Starting at the line containing "The image size is (1546, 869)." and ending at the line containing "pyautogui.click(x=33, y=63)", give that stretch of the listing as a two-column CSV headed instruction and click. Use one row for each thing to do with its answer, each in a single quoted field, and turn line breaks into spaces.

━━━━━ TASK DATA

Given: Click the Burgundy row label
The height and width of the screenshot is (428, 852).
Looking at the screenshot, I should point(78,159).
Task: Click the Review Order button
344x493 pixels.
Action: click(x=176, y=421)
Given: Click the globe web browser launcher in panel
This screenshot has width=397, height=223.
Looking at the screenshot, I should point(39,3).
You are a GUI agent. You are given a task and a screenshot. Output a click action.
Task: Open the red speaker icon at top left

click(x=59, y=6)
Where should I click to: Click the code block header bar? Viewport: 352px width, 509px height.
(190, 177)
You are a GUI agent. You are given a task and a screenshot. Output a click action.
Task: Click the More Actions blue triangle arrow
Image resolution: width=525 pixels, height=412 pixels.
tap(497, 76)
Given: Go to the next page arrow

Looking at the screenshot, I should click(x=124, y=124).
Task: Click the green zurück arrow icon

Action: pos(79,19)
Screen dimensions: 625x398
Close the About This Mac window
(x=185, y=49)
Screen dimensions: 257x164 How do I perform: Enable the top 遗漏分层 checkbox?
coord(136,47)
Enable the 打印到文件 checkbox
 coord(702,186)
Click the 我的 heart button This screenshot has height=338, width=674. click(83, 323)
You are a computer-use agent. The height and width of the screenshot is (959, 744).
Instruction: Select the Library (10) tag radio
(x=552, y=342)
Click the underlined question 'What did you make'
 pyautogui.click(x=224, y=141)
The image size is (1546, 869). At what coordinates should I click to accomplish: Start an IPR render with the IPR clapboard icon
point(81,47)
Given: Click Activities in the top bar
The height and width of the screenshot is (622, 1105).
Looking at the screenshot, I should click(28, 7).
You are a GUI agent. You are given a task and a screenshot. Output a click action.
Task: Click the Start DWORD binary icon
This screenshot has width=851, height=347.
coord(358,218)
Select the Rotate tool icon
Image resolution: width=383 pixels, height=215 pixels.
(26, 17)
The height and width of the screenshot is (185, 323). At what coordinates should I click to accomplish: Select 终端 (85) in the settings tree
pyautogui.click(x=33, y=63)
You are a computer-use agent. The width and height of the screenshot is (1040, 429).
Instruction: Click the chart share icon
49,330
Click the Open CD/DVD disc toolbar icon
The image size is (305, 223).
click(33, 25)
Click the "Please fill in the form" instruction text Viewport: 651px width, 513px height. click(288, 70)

━━━━━━━━━━

CORRECT RESPONSE =>
instruction,click
"The image size is (1546, 869). At what coordinates should I click to accomplish: Start an IPR render with the IPR clapboard icon","point(81,47)"
"Given: Click Activities in the top bar The height and width of the screenshot is (622, 1105).","Looking at the screenshot, I should click(28, 7)."
"You are a GUI agent. You are given a task and a screenshot. Output a click action. Task: Click the Start DWORD binary icon This screenshot has width=851, height=347.","coord(358,218)"
"Select the Rotate tool icon Image resolution: width=383 pixels, height=215 pixels.","(26, 17)"
"The height and width of the screenshot is (185, 323). At what coordinates should I click to accomplish: Select 终端 (85) in the settings tree","pyautogui.click(x=33, y=63)"